A Tessian survey released Tuesday found that 71% of IT decision makers in the United States and United Kingdom said the Great Resignation has increased security risks at their companies.
Some 45% of respondents say incidents of data exfiltration have increased in the last year as people took data when they left their jobs, often to find better work-life balance or pursue another career.
The survey found that one in three (29%) of U.S. and U.K. employees admitted to having taken data with them when they resigned. The numbers were much higher in the United States, as 40% of American employees say they had taken data with them with they left their old jobs.
Kevin Dunne, president at Pathlock, said the increasing number of employees resigning means more risk exposure, both leading up to departure and even after the fact.

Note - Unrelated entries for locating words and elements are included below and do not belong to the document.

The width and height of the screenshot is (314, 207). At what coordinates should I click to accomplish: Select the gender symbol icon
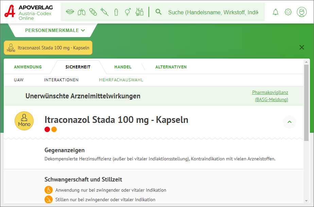tap(128, 12)
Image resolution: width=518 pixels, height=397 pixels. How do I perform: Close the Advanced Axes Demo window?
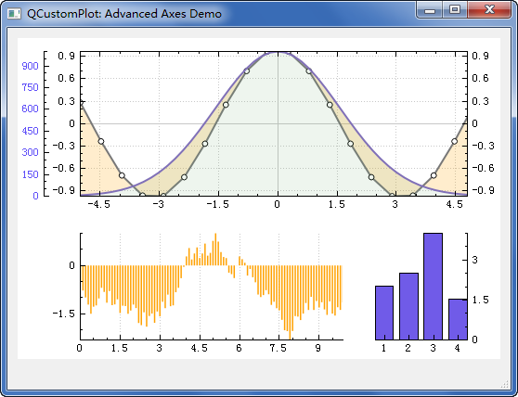tap(489, 10)
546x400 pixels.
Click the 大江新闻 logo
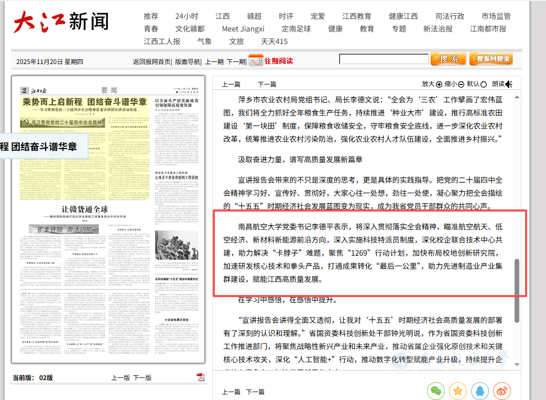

Dunne said studies have shown that approximately 70% of employees can still access some level of company resources in the days, weeks, and months after their termination, often because there’s not a solid process in place for deprovisioning unnecessary user access when employees leave an organization.
“The turnover of cybersecurity employees increases the risk associated with the Great Resignation,” Dunne said. “As more employees are leaving companies with a broader level of access, the number of tasks related to deprovisioning user accounts is dramatically increasing. With a smaller number of cybersecurity professionals in place, the backlog of deprovisioning tasks is growing and means a longer delay between an employee's end of service and the removal of their access rights. The longer the ‘hangover’ period, the greater risk exposure the company has. The only solution to this problem in the short-term will be to apply automation wherever possible to expedite and fool-proof the deprovisioning process for departing employees.”
Timur Kovalev, chief technology officer at Untangle, said the very nature of employees walking out indicates they aren’t happy with the employer, pay, work or colleagues. Kovalev said disgruntled employees might seek revenge on the company that they perceived to have wronged them, or an undervalued worker might feel a sense of entitlement and sabotage the company.
“To protect networks from disgruntled employees, businesses should always follow strict onboarding and offboarding as employees join and leave a company to ensure access is only given if needed and revoked immediately as employees leave,” Kovalev said. “In addition, network segmentation, access to only the information needed to do the job, should also be standard practice to address potential insider threats.”
Ron Bradley, vice president at Shared Assessments, said with the Great Resignation still in full swing, cybersecurity teams face increasing challenges to protect company data. Now more than ever, Bradley said having automated tools to assist in combating insider security threats has become increasingly important.
“The sad reality is this situation is going to get worse before it gets better,” Bradley said. “Companies must be diligent around identifying their ‘crown jewels’ and layering the appropriate amount of security controls around them.”